A collection of videos for Newton-John's songs from Two of a Kind was also titled Twist of Fate. The collection was nominated for Best Video, Short Form at the 27th Annual Grammy Awards but lost to David Bowie's Jazzin' for Blue Jean.

==Appearances in other media==
In 2017, the song was featured in the second season of the Netflix series Stranger Things and included on the soundtrack album, Stranger Things: Music from the Netflix Original Series.
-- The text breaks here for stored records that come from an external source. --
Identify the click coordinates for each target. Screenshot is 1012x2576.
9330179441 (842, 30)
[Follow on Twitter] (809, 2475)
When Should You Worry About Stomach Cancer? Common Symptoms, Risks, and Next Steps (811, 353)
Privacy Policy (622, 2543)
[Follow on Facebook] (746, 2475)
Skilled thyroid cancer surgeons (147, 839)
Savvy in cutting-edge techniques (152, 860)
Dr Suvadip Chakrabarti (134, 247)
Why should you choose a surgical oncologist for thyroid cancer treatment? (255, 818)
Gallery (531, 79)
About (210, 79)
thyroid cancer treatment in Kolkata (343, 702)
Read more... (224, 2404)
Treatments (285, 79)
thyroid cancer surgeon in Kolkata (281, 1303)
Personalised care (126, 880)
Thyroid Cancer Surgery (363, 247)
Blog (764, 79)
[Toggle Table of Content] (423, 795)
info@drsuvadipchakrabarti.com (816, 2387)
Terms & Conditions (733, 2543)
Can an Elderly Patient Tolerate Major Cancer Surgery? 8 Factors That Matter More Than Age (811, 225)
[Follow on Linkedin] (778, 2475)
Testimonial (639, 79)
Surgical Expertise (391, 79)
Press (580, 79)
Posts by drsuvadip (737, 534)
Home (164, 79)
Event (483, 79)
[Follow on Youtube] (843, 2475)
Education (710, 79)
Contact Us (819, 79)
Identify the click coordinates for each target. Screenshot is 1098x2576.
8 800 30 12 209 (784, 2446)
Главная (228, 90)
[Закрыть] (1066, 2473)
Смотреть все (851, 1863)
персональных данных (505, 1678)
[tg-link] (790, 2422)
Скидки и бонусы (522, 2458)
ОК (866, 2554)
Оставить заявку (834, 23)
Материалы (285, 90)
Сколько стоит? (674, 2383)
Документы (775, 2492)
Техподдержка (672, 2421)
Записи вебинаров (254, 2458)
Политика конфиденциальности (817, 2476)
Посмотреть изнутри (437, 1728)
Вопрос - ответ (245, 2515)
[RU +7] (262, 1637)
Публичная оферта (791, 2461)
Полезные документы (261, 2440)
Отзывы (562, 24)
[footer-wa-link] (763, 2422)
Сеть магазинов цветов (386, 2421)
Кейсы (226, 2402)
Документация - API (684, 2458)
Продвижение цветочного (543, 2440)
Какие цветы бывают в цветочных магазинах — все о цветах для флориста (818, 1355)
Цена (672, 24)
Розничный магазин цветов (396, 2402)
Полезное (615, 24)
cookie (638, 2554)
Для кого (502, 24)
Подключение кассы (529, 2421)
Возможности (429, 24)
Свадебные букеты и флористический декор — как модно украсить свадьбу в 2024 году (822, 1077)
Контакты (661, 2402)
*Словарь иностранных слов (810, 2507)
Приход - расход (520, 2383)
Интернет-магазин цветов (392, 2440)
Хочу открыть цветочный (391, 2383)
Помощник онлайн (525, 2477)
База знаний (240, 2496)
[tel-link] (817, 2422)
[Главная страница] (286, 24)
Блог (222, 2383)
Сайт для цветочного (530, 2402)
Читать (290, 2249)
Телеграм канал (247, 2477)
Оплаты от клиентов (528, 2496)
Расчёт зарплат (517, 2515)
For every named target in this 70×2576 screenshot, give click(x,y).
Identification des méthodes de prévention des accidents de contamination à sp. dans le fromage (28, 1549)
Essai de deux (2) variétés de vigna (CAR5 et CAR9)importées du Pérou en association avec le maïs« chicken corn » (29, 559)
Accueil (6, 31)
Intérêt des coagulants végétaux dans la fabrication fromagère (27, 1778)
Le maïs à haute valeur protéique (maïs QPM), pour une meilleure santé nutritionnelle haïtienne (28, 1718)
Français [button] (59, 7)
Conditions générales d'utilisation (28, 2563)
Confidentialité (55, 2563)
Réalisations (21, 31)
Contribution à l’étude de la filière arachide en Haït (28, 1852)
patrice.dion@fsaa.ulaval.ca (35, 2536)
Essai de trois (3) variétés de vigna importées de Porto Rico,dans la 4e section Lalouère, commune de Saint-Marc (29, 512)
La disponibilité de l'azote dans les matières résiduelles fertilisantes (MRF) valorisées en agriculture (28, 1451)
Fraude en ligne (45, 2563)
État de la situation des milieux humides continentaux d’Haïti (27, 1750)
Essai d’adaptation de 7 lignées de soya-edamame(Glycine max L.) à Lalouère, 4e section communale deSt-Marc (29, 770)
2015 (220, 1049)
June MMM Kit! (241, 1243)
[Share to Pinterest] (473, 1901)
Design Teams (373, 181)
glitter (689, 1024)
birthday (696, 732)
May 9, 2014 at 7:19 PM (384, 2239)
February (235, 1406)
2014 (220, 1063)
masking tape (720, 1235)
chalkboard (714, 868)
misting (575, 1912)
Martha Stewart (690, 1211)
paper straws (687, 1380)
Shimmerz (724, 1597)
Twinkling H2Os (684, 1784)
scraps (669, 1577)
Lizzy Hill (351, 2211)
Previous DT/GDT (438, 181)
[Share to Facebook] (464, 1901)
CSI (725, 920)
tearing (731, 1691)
The album was nominated for Best Compilation Soundtrack for Visual Media at the 61st Annual Grammy Awards.

== Track listing and formats ==
All tracks produced by David Foster except "Coolin' Down" and "Jolene", produced by John Farrar.
- Australian 7-inch single (Interfusion Records)
1. "Twist of Fate" (Beckett, Kipner) – 3:39
2. "Coolin' Down" (Farrar)– 3:57

- UK 7-inch single (EMI Records)
3. "Twist of Fate"
4. "Jolene" (Dolly Parton)

- US/Canadian 7-inch single (MCA Records)
5. "Twist of Fate" – 3:39
6. "Take a Chance" (with John Travolta) (Foster, Steve Lukather, Olivia Newton-John) – 4:05

- US 12-inch single – Promo Only (MCA Records)
7. "Twist of Fate (Extended Version)" – 5:18
8. "Twist of Fate" – 3:39

== Charts ==

=== Weekly charts ===

Chart performance for "Twist of Fate"
| Chart (1983–1984) | Peak position |
|---|---|
| Australia (Kent Music Report) | 4 |
| Belgium (Ultratop 50 Flanders) | 33 |
| Canada (RPM) | 5 |
| Netherlands (Single Top 100) | 42 |
| Japan (Oricon) | 73 |
| New Zealand (Recorded Music NZ) | 22 |
| South Africa (Springbok) | 5 |
| Switzerland (Schweizer Hitparade) | 20 |
| UK Singles (Official Charts) | 57 |
| US Billboard Hot 100 | 5 |
| US Cash Box Top 100 | 5 |
| US Dance Club Songs (Billboard) | 51 |
| Quebec (ADISQ) | 2 |

=== Year-end charts ===

Chart performance for "Twist of Fate"
| Chart (1984) | Position |
|---|---|
| Australia (Kent Music Report) | 46 |
| Canada Top Singles (RPM) | 48 |
| US Billboard Hot 100 | 42 |
| US Cash Box Top 100 | 55 |

== Certifications and sales ==

| Region | Certification | Certified units/sales |
| Canada (Music Canada) | Gold | 50,000^{^} |
^{^} Shipments figures based on certification alone.